Data excerpts:
********************

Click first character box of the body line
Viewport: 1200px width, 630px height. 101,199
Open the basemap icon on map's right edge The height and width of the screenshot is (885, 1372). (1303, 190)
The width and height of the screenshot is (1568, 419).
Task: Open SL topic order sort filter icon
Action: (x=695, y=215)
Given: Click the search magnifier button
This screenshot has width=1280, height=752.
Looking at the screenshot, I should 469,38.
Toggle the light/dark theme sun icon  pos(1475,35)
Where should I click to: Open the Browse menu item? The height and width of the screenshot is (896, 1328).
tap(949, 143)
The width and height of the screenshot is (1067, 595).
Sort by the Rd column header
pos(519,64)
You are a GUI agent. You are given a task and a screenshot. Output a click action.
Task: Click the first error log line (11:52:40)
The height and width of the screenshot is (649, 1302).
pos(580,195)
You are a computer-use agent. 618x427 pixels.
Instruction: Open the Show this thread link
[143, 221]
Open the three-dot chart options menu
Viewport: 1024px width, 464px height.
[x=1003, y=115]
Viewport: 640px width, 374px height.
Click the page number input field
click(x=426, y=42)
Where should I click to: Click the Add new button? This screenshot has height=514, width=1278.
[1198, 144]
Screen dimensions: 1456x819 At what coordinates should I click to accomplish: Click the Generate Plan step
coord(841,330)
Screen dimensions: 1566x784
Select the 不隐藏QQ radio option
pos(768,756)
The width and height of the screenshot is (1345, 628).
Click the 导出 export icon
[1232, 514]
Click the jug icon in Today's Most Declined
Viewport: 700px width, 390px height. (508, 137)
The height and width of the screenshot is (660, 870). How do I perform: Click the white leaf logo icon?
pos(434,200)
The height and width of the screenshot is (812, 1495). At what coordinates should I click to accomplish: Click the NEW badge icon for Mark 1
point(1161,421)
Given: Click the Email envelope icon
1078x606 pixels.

********************

Go line by line through the data above and report each one that holds the string "agent".

Finished task —
You are a GUI agent. You are given a task and a screenshot. Output a click action.
You are a computer-use agent. 618x427 pixels.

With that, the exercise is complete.